:: PAGE ::

Multiple sensor node freeze
I have built a network using the dev branch of My Sensors - MQTT Gateway and HomeAssistant. Each of my 5 nodes has several sensors and relays, so they have to communicate up to 16 messages each to the gateway.
If I stress the nodes with quickly successive commands, they freeze soon or later and do not get out from this state. The "stress test" was done via HA interface or using IR remote (the relays can be triggered using a remote) or triggering the water sensor. If I let them works, the freeze does not happens in few days, only rare. Is there a limit of messages to be send/received one time per node or per network? I suspect this happens when other node is updating its state, so when the network deals with many messages.
Could it be related also to the bug I have mentioned in other post: the gateway sensors react when sending commands to the nodes with the same Child_ID ?
I plan to modify my code to give some time to each message to be sent, so instead of:
Hum = dht.getHumidity(); Temp = dht.getTemperature(); send(msgTemp.set(Temp, 1)); send(msgHum.set(Hum, 1));
modify the sequence order like this:
Hum = dht.getHumidity(); send(msgTemp.set(Temp, 1)); Temp = dht.getTemperature(); send(msgHum.set(Hum, 1));
Could this help? Thank you.
I have added a capacitor to the power supply - 1000uF, still blocking, then change the Arduino Nano and reduce the messages number and now it seems to work, only few continuous hours testing.

:::
:: DATA ENTRIES ::

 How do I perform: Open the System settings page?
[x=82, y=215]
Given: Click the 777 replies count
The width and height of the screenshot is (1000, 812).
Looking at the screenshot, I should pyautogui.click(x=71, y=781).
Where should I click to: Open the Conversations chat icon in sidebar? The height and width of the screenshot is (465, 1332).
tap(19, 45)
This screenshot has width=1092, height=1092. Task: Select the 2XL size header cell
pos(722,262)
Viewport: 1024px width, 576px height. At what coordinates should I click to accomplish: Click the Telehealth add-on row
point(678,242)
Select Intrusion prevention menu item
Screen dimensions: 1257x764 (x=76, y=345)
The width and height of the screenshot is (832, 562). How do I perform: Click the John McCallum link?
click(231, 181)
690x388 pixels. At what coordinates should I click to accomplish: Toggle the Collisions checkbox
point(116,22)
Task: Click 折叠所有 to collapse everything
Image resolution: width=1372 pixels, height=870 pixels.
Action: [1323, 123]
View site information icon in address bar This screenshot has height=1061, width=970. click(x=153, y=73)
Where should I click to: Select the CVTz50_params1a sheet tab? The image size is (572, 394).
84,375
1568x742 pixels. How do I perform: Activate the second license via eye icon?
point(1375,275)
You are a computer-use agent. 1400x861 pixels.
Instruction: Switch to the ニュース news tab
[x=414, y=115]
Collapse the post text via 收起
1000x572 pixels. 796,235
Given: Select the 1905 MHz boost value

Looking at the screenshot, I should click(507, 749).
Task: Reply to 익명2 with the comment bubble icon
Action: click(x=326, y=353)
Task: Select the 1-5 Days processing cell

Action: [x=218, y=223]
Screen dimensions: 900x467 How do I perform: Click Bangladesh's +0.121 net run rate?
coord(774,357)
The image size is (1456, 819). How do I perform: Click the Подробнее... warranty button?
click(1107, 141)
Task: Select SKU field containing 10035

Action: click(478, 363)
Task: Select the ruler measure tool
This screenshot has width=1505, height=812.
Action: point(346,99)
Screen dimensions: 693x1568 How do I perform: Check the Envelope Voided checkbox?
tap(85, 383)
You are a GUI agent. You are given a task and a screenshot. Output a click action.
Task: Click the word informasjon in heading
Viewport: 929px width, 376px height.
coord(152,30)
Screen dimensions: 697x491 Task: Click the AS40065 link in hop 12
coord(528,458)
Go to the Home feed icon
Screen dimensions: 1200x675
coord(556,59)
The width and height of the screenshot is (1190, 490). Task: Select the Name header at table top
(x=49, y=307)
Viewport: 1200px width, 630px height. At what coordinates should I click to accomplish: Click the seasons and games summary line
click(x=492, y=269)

:::

Write out the part of the sensor node freeze thread that begins with the words containing "If I stress" and ends with "with many messages.", copying it word for word. These records were drawn from a separate source.

If I stress the nodes with quickly successive commands, they freeze soon or later and do not get out from this state. The "stress test" was done via HA interface or using IR remote (the relays can be triggered using a remote) or triggering the water sensor. If I let them works, the freeze does not happens in few days, only rare. Is there a limit of messages to be send/received one time per node or per network? I suspect this happens when other node is updating its state, so when the network deals with many messages.